After two months on a grading strike with no action beyond dialogue from the university administration, the Graduate Student Association (GSA) voted to initiate a full teaching strike beginning Feb. 10.
The picket drew several hundred graduate students, undergraduates, faculty, staff and other supporters to both the east and west entrances to campus on Monday, Tuesday and Wednesday in support of a cost of living adjustment (COLA) of $1,412 per month to bring UCSC graduate students out of rent burden.
“We’re currently at a breaking point in terms of the housing crisis here and in terms of funding for graduate education,” said Veronica Hamilton, third-year psychology doctoral student and Santa Cruz unit chair of the United Auto Workers (UAW) 2865. “So what we’re seeing now are people saying that things need to change, and they’re taking risky action to do that.”
Build up to Full Teaching Strike
Throughout winter quarter, the UCSC administration said it cannot meet with striking graduate students since their contract is UC-wide, and thus outside of the direct purview of the UCSC administration. Nevertheless, GSA co-Presidents Tony Boardman and Yulia Gilichinskaya were invited to “touch base” about the strike with Vice Provost and Dean of Graduate Studies Quentin Williams and Assistant Dean of Graduate Studies Jim Moore on Feb. 6.

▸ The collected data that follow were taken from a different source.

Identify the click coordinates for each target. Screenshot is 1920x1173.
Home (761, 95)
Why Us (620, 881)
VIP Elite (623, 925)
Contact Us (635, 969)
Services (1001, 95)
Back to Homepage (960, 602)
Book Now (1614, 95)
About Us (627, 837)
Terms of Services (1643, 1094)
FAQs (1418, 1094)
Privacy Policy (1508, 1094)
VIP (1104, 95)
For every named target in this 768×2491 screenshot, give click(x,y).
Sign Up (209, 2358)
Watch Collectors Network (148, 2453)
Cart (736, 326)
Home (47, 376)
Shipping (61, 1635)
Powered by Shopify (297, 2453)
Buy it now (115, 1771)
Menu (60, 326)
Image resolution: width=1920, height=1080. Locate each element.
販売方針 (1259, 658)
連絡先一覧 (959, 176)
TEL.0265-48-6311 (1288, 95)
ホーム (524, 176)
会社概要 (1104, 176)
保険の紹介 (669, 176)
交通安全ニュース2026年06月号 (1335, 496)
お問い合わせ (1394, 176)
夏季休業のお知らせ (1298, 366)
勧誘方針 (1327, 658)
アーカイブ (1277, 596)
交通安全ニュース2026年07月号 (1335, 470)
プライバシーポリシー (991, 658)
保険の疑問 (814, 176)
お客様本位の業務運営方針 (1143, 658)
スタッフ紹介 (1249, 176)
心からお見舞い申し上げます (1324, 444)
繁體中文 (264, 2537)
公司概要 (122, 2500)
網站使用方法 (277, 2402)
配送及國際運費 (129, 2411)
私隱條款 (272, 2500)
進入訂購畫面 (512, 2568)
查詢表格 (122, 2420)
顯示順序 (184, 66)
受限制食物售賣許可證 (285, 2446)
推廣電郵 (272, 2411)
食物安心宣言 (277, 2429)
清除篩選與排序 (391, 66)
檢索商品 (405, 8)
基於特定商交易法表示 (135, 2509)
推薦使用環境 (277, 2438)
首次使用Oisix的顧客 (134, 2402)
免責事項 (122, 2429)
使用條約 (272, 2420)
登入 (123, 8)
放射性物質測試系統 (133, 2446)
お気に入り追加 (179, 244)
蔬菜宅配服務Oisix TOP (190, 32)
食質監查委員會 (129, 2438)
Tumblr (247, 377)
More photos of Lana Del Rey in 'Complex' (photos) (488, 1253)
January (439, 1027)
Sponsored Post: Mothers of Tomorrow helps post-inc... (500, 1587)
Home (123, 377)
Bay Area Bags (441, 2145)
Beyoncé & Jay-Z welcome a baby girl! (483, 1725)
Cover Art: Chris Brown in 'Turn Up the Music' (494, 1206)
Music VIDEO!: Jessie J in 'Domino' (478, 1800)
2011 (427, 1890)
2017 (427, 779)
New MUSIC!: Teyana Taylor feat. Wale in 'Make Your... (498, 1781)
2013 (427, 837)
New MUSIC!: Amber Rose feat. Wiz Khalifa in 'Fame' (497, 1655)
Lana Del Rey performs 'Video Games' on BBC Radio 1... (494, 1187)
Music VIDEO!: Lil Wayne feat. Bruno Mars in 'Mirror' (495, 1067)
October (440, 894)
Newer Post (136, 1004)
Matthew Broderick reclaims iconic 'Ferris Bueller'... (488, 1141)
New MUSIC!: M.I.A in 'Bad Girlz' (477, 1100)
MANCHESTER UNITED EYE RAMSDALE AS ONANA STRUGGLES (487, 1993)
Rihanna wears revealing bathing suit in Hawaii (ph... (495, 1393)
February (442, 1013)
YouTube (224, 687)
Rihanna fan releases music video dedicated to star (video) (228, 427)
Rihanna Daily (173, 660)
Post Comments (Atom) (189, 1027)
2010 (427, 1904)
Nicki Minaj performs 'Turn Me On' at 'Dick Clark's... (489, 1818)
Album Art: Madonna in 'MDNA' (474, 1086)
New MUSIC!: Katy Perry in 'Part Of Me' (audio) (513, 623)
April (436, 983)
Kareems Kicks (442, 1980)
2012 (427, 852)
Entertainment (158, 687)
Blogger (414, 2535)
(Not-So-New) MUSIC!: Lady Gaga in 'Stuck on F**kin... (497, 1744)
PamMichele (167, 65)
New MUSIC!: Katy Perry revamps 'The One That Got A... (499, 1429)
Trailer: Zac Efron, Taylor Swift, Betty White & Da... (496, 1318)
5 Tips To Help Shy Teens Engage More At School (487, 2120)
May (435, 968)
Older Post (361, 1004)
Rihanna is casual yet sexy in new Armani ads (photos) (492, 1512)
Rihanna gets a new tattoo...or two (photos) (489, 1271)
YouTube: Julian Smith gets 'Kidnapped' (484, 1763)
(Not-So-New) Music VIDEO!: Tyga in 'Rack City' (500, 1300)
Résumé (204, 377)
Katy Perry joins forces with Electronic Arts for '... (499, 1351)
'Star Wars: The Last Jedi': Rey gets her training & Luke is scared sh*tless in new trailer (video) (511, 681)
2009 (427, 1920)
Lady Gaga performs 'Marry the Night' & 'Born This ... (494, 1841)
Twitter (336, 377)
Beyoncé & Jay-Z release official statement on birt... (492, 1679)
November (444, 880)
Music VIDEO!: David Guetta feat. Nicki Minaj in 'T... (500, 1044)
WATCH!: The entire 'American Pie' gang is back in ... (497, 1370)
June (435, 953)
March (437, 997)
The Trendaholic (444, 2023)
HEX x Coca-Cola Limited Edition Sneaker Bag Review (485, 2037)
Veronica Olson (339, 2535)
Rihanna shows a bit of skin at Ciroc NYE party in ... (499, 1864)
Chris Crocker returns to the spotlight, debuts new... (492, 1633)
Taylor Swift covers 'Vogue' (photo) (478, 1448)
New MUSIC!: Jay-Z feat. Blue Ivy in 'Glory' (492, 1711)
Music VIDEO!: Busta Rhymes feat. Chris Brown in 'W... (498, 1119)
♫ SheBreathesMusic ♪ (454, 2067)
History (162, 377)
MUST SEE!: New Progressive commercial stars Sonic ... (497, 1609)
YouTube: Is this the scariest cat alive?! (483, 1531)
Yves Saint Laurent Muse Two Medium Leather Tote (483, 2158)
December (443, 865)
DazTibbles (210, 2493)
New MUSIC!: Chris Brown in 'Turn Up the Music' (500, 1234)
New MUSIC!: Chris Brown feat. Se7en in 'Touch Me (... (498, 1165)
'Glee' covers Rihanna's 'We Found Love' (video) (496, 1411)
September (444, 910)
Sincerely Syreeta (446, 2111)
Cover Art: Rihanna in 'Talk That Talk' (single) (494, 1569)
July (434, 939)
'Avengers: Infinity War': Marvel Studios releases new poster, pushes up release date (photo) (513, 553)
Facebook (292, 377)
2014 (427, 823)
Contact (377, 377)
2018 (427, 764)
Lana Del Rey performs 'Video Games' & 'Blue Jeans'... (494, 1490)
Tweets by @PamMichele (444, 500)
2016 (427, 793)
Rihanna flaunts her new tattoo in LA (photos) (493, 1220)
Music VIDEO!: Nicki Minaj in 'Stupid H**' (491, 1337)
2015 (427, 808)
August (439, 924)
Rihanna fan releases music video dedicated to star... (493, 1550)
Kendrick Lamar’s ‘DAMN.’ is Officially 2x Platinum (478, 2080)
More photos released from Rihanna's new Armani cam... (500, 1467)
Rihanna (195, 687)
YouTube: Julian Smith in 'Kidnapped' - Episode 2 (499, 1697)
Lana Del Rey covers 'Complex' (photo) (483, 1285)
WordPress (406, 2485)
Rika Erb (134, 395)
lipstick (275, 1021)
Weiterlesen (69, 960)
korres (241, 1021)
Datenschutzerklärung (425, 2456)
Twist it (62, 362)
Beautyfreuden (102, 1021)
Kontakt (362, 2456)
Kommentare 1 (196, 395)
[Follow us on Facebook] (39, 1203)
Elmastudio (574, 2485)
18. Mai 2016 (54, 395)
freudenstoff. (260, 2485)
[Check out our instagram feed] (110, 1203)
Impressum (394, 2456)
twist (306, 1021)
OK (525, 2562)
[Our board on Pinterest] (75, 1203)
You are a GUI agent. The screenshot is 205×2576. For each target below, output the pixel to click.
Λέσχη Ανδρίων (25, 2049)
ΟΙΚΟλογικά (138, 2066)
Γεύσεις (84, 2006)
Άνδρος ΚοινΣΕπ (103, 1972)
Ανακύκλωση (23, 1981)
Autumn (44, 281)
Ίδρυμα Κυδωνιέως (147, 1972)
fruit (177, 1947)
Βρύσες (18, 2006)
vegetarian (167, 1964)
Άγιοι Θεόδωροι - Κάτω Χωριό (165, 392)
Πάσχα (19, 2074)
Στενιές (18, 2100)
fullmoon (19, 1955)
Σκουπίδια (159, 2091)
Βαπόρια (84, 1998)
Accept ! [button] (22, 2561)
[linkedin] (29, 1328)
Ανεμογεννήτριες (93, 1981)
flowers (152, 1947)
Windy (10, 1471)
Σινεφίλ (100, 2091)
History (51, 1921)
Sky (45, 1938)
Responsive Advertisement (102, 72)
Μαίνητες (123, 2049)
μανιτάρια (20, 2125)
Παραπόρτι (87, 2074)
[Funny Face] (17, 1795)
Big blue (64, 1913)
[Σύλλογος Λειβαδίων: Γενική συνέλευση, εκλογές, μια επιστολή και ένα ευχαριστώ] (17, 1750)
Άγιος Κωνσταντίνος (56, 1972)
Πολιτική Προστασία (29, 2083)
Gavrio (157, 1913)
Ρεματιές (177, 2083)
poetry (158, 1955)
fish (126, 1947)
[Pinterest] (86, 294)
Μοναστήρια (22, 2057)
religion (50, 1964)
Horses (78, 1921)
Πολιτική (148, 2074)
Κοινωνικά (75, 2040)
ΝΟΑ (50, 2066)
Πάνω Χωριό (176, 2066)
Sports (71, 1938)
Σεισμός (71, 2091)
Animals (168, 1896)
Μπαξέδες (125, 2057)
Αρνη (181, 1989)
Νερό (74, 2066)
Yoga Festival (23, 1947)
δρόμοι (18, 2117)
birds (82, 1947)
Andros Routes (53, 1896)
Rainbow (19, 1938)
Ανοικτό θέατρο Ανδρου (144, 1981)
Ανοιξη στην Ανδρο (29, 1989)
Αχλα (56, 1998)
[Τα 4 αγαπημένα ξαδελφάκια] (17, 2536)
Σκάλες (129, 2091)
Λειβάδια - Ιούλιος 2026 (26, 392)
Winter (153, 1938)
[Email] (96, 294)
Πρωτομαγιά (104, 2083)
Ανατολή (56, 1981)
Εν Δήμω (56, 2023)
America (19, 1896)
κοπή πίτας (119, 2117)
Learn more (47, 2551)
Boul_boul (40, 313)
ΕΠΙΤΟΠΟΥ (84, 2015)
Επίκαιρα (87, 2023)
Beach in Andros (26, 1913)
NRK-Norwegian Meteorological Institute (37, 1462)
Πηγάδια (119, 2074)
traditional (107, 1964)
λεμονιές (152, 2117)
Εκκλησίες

Ten minutes into the informal meeting, interim Campus Provost and Executive Vice Chancellor (CP/EVC) Lori Kletzer and Director of Employee and Labor Relations Jennifer Schiffner entered the room and began discussing de-escalation options, Boardman said.
“What they were pushing for was to get us to pause the strike in return for a pause on retaliation, and that would only last for one week,” Boardman said. “We told them that we don’t have the power to stop the strike. This would only be decided in the way that every decision has been decided with striking graduate students, which is through decisions put to the collective body.”
With no offers on the table nor promises of negotiations from administration, graduate students decided to move forward with a full teaching strike.
Throughout the process, a coalition of undergraduates have organized alongside striking graduate students. The newly formed People’s Coalition, a group of undergraduate organizers, spearheaded a “Fuck the UC” rally on Feb. 6 that culminated in a march to the University House near the Music Recital Hall.
The following day, UCSC Public Affairs sent out a campuswide email with the subject, “Unsanctioned strike by some graduate students.” The email included a link for undergraduates to fill out a Google form to “notify the campus of canceled classes so that the university can help make sure they are getting the education they deserve.”
Many faculty members, graduate students and undergraduates view this email as an act of attempted surveillance and escalation meant to pit undergraduates against striking graduate students.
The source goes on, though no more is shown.